◆ Data records ◆
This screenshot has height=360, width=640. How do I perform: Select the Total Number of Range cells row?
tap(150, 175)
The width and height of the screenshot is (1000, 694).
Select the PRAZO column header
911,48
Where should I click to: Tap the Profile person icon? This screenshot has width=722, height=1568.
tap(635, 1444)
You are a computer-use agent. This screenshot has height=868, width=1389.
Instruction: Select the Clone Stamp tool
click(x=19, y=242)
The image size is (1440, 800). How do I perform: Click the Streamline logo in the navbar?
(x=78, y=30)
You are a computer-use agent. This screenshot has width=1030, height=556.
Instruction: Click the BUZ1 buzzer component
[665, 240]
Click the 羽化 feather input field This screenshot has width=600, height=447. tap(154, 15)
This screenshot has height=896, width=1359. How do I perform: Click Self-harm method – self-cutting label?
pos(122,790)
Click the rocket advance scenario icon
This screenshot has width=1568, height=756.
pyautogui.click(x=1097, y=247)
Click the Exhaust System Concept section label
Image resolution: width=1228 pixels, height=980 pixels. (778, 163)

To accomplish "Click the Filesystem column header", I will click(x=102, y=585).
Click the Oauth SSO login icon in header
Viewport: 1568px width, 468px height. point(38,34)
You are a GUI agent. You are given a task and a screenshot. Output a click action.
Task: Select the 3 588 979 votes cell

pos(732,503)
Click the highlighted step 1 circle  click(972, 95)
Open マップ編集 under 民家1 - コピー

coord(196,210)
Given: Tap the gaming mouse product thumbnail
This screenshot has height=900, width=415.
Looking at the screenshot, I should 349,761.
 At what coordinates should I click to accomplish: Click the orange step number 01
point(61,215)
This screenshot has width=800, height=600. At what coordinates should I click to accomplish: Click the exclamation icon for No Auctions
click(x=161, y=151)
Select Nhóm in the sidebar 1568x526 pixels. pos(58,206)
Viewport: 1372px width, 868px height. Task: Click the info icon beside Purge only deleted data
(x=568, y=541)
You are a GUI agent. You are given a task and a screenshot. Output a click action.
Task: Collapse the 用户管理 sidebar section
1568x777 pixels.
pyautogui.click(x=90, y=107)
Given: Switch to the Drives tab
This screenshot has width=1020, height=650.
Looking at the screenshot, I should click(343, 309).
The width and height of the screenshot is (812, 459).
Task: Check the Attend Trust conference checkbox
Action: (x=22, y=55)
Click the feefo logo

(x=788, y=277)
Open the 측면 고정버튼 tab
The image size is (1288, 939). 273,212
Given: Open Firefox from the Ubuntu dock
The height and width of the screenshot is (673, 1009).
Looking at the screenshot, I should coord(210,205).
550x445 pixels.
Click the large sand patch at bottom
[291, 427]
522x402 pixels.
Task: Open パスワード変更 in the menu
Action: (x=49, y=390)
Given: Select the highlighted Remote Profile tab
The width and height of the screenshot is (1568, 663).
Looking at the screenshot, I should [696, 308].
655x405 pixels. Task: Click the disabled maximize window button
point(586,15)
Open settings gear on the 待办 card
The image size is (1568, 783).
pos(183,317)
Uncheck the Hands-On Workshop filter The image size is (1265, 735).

◆ Work request ◆
Every line from the top of the material through the line containing "has height=868, width=1389." must be transcribed exactly, and no other line may appear.

◆ Solution ◆
This screenshot has height=360, width=640. How do I perform: Select the Total Number of Range cells row?
tap(150, 175)
The width and height of the screenshot is (1000, 694).
Select the PRAZO column header
911,48
Where should I click to: Tap the Profile person icon? This screenshot has width=722, height=1568.
tap(635, 1444)
You are a computer-use agent. This screenshot has height=868, width=1389.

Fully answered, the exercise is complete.